** start of Provided passage **
Pride – the true story

Ray Goodspeed, who was a founder member of the Lesbians and Gays Support the Miners group portrayed in the film Pride, fills in some more detail in the real-life struggle it depicts so movingly.

lgsm
Ray Goodspeed in those days (furthest right) as well as Mike Jackson (second from left). Both are now members of Left Unity.

Many members of Left Unity will be aware of the recently-released movie Pride, which deals with true story of the Lesbians and Gays Support the Miners (LGSM) group and their links with a South Wales mining valley, Dulais. It is a really remarkable film for a mainstream film company, in that it is a warm-hearted, hilariously funny comedy-drama designed to reach a wide audience but which still preserves the essential politics of the original campaign.

Original members of the LGSM group and the Dulais mining community were involved in the making of it (indeed a few of them are extras in it!) and they are happy to endorse it. I am proud to say that three original members (including me) are now members of Left Unity, including Mike Jackson, a central figure in the film portrayed by Joe Gilgun. For me, Left Unity is an heir of LGSM in its attempts to unite the left and campaigners from wider struggles around issues of solidarity and common action.

The film deals with the appalling situation of LGBT people in the mid-80s, who faced a battery of legal, social and employment discrimination and oppression, and it deals with the issues around the beginning of AIDS. The film also portrays the links made between the two disparate groups and how all sides deepen their understanding of the issues involved. The role of the women of the mining communities is central, and how the strike transformed many of their lives.

There is an in-built sadness to the film as it deals with the failure of the miners’ strike and the most important victory of Thatcher, which led, as we know, to the triumphant victory of neoliberal ideas and the present austerity, as well as to the rise of New Labour and their capitulation to pro-capitalist ideology. The mining communities were effectively destroyed following the strike and those vibrant, supportive communities taken to pieces as problems of mass unemployment, poverty, and drugs and alcohol took their hold.

Yet the film still manages to create an upbeat, feel-good movie full of idealism and hope, which I would love to inspire a new generation of activists to take up the struggle.

To go with the film I thought members would appreciate an edited form of a longish article which I wrote back in 1989, which tells the true story of LGSM. In the film some characters have been amalgamated and details changed. The most obvious change is that the antagonism towards us in Dulais has been exaggerated for dramatic effect. The welcome we received was actually even better than in the film, which also downplays the extent to which the original members were actively involved in the organised left, and reduces the numbers of those involved to tell a manageable story. Most of the important things portrayed are true, however, and Pride stays true to the spirit of a wonderful episode of British labour history.

Hope you enjoy it – but beware of spoilers, watch the film first!
** end of Provided passage **
** start of Data to use **
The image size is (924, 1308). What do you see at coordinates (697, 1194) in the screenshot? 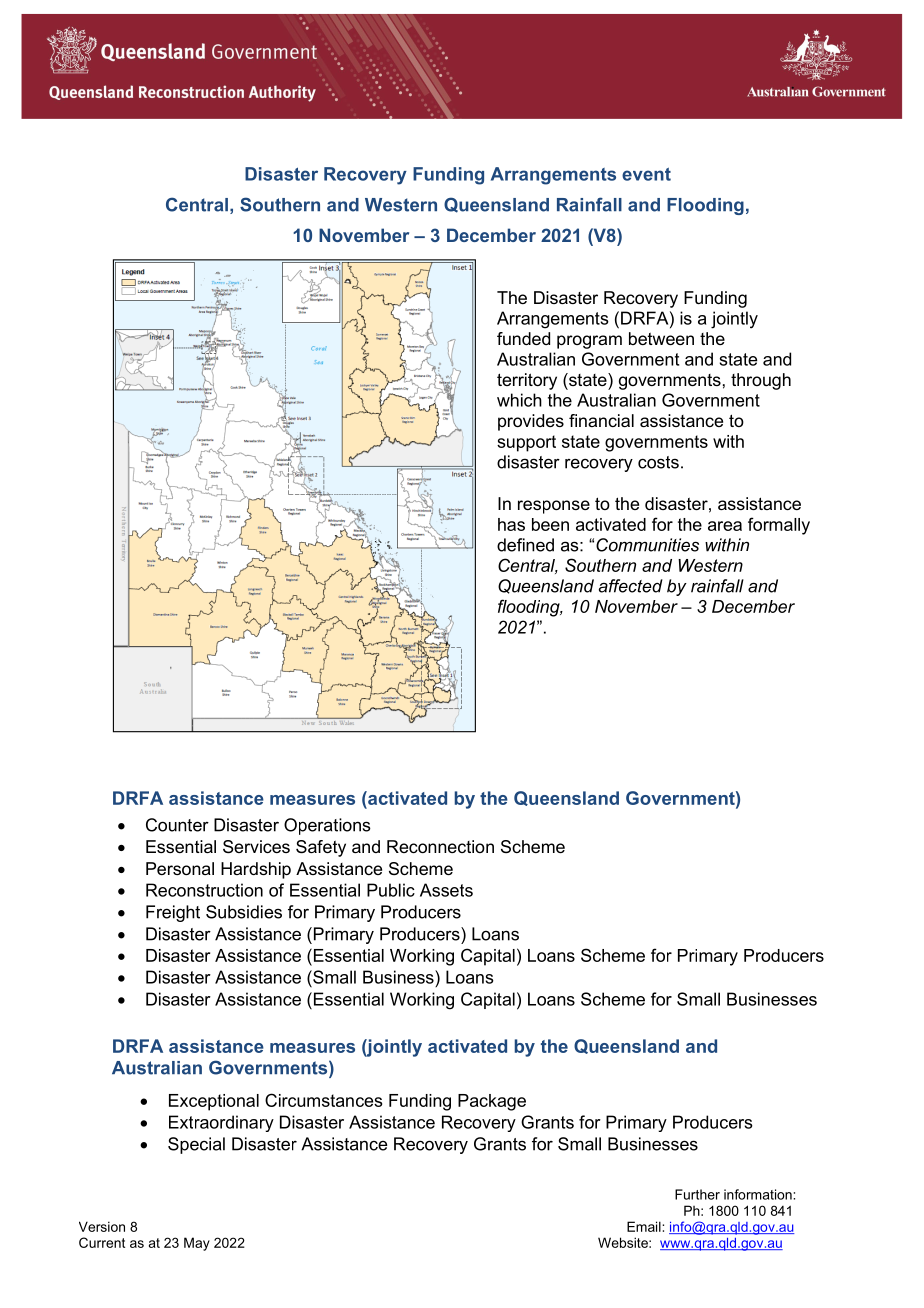
I see `Further` at bounding box center [697, 1194].
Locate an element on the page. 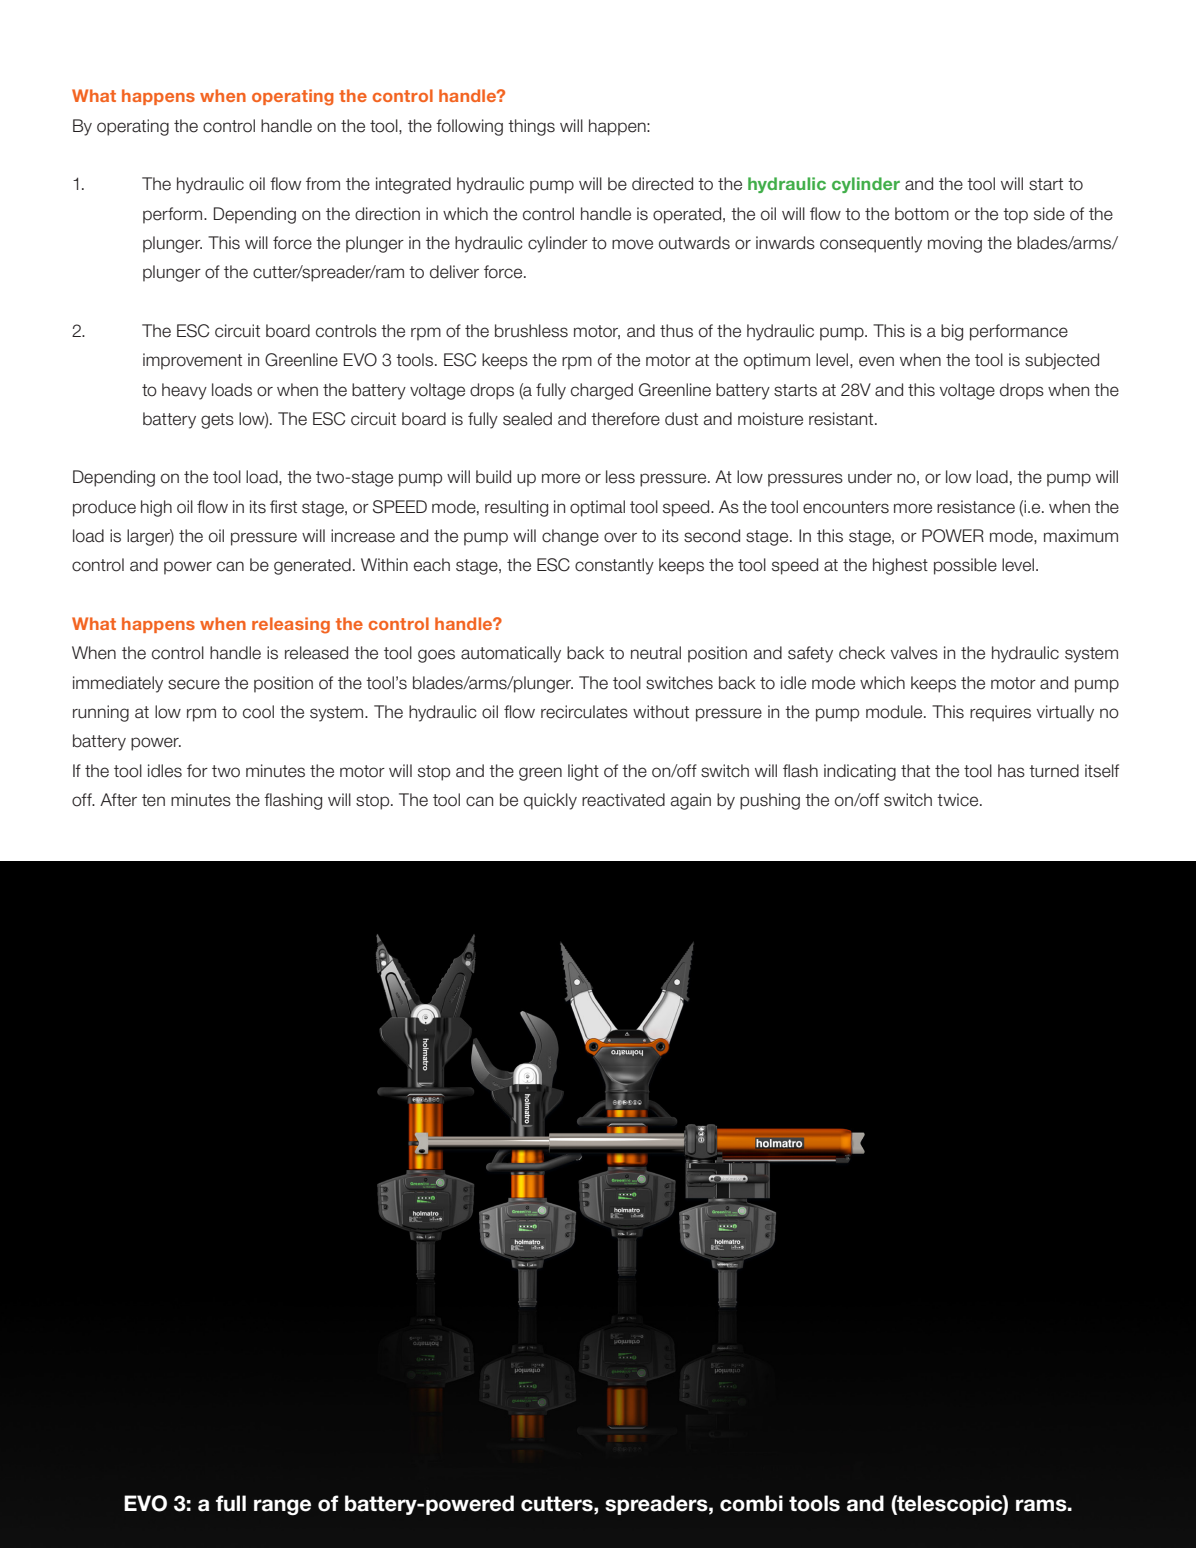 The image size is (1196, 1548). twice is located at coordinates (959, 800).
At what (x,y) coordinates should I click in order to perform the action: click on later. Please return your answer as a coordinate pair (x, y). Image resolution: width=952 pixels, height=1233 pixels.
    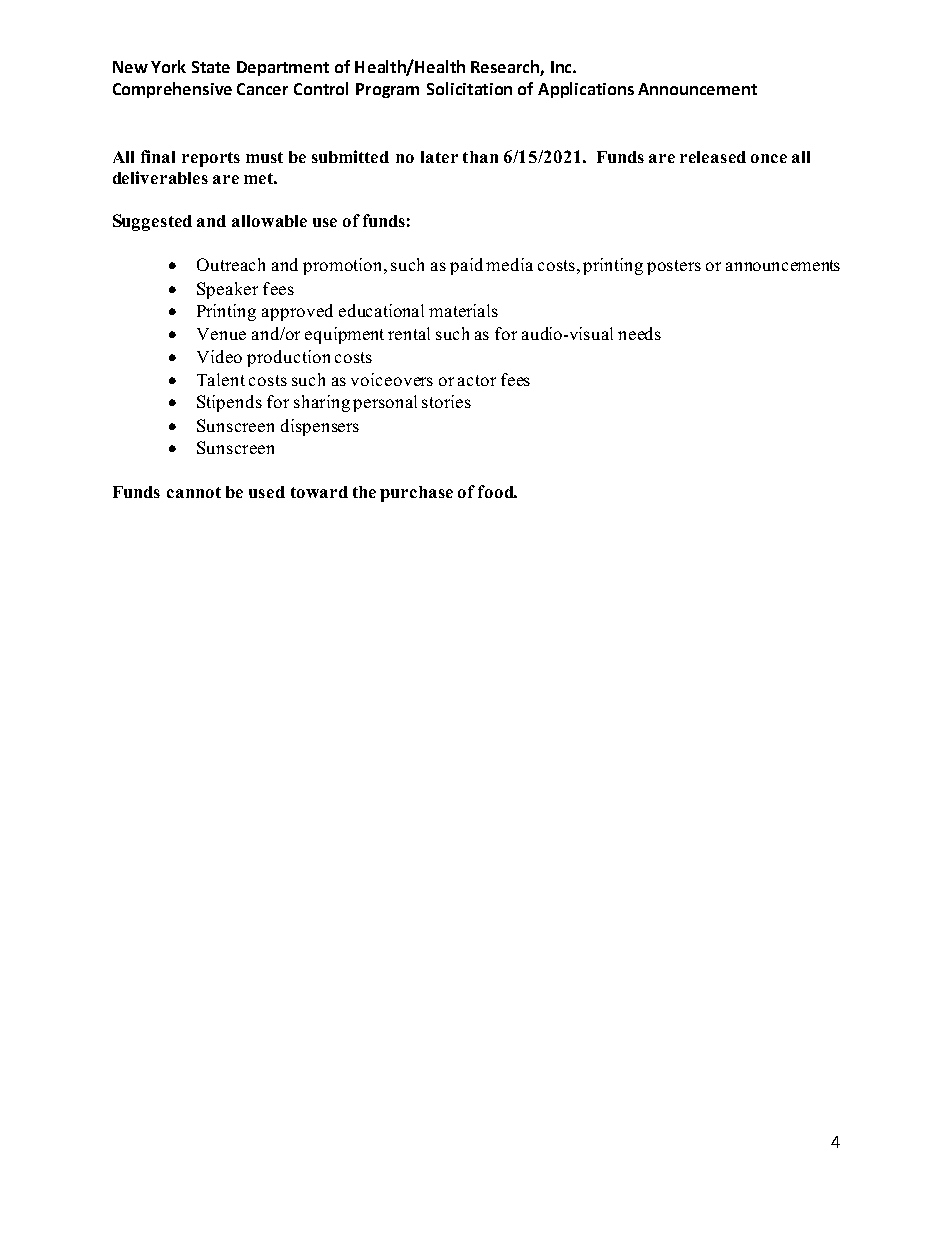
    Looking at the image, I should click on (439, 157).
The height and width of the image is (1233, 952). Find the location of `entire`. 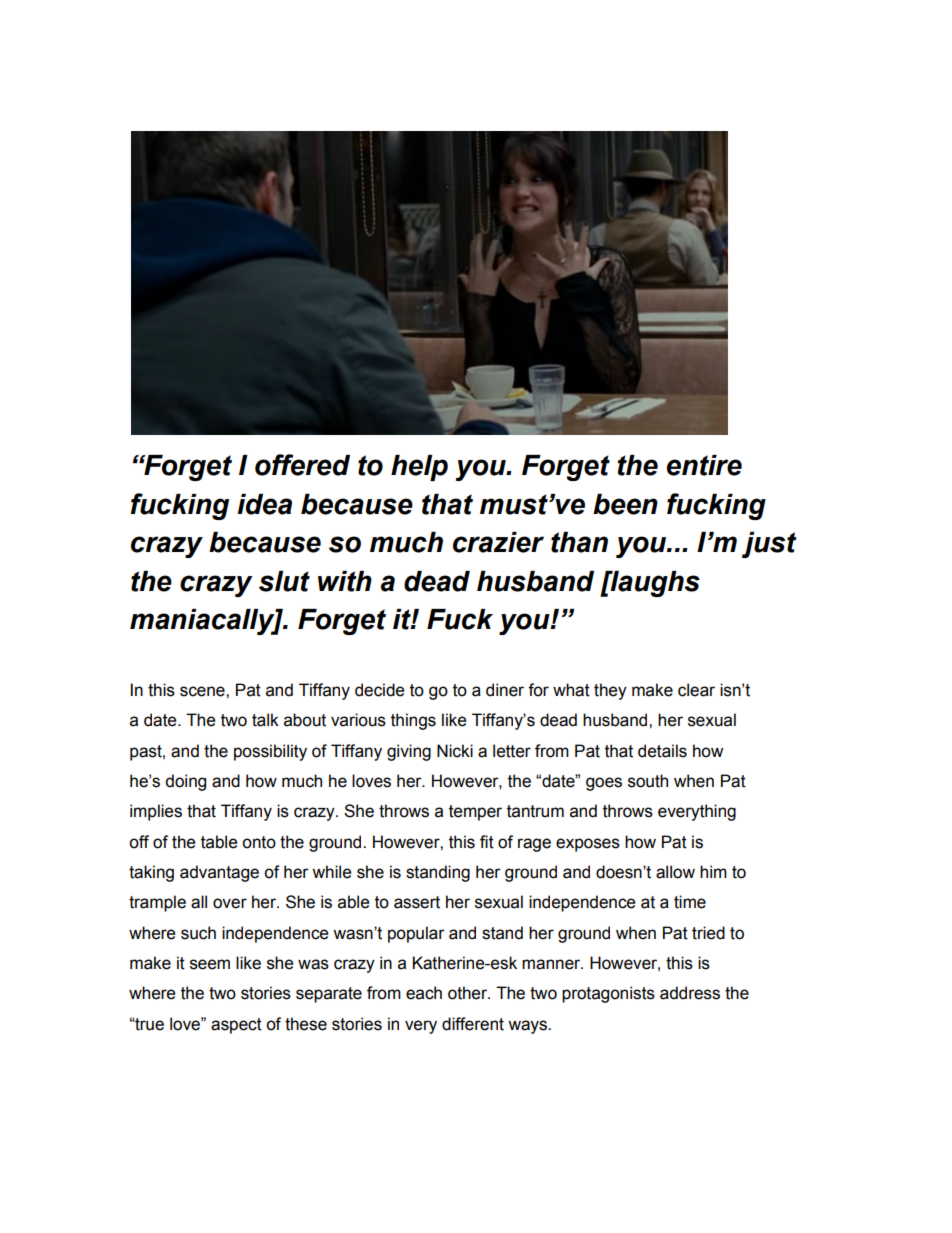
** end of Data to use **
**Required actions**
1/ Count the lines of the listing that contain the string "should", matching case exactly, and give only the number.
2/ Continue the piece about the film Pride from the point where it stops.
The piece about the film Pride and the listing have no connection to each other.

**Answers for the exercise**
1/ 2

2/
Here We Go! – Lesbians and Gays Support the Miners 1984-1985
by Ray Goodspeed (1989)

The 1984-85 Miners’ Strike was, without doubt, a watershed in the history of the British labour movement and of British politics as a whole. All the pretences behind which the capitalist class usually hide behind were torn away, as battles were fought between striking miners and their supporters on one side, and the armed might of the state, the courts and the lie-merchants of the press on the other. Society was polarised as never before and in that year the only political dividing line that mattered was whether you were for or against the miners.

Similarly, the work of Lesbians and Gays Support the Miners (LGSM) was a watershed for the left and the lesbian and gay movement. There had been attempts at this kind of solidarity work before. In the 1972 Miners’ Strike, Lancaster University Gay Liberation Front made warm and close links with Parkside colliery near Preston, Lancashire. Other attempts were made, such as a gay contingent on the 250,000-strong march against the Industrial Relations Act in 1971 and solidarity work again in 1974 in the Barnsley area. However, it was LGSM which achieved the breakthrough which led to its almost legendary reputation and interest shown from all over the world.

So what was it all about?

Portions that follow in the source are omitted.